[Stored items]

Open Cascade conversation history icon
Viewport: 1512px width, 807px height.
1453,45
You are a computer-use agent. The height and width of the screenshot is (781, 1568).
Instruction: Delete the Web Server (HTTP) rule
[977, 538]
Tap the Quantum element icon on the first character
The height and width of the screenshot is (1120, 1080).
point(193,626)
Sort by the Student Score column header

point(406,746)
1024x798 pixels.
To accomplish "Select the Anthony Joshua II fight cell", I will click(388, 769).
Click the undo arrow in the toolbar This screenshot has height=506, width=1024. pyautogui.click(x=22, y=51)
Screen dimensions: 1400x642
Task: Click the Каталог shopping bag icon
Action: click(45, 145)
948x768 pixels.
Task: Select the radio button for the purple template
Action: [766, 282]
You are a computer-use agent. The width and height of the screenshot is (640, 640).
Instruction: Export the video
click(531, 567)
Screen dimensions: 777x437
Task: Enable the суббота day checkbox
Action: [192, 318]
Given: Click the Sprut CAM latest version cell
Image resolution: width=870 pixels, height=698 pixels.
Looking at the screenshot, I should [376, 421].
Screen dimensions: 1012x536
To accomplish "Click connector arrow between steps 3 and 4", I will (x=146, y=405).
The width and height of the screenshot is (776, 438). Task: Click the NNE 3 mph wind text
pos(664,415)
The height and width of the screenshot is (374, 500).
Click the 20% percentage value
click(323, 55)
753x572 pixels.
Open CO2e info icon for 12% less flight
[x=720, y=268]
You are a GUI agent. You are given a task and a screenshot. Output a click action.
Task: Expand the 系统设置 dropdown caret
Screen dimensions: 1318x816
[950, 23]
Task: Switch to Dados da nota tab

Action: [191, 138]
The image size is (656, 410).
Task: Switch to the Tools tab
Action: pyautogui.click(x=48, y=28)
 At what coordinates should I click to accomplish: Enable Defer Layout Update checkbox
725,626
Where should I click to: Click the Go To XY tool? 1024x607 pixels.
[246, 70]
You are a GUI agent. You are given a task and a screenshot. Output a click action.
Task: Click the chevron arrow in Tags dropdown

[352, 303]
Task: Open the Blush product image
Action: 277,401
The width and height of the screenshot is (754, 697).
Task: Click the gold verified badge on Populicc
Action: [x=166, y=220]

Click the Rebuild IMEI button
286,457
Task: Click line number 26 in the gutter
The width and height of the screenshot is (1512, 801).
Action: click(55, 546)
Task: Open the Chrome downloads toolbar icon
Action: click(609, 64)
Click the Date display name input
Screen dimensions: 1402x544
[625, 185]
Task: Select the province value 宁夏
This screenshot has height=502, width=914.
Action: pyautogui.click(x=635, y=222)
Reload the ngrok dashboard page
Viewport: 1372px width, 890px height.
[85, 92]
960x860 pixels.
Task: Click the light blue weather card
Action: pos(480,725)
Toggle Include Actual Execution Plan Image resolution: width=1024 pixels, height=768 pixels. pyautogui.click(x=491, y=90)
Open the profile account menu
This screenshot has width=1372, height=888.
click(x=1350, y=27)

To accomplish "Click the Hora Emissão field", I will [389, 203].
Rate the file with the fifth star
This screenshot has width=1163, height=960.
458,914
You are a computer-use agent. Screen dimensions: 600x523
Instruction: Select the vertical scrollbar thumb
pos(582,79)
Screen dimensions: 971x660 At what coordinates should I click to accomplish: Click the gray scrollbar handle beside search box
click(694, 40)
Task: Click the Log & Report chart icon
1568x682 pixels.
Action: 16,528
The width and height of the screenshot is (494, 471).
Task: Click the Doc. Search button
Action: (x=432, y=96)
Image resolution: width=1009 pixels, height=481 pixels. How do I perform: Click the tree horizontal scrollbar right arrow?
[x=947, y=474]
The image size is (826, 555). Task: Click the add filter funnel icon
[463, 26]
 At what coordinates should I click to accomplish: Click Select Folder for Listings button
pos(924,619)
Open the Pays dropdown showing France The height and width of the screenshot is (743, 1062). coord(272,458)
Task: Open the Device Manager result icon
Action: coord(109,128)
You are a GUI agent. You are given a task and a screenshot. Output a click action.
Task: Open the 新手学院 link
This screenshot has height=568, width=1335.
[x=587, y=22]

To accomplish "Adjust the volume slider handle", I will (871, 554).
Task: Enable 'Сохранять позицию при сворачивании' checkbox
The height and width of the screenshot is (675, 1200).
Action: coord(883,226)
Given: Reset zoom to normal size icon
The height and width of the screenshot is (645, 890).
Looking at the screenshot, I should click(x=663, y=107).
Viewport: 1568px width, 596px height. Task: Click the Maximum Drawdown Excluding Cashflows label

» **EXERCISE REQUIREMENTS**: Look through the records and copy every line that has the word "cell".

» **RESPONSE**:
To accomplish "Select the Anthony Joshua II fight cell", I will click(388, 769).
Given: Click the Sprut CAM latest version cell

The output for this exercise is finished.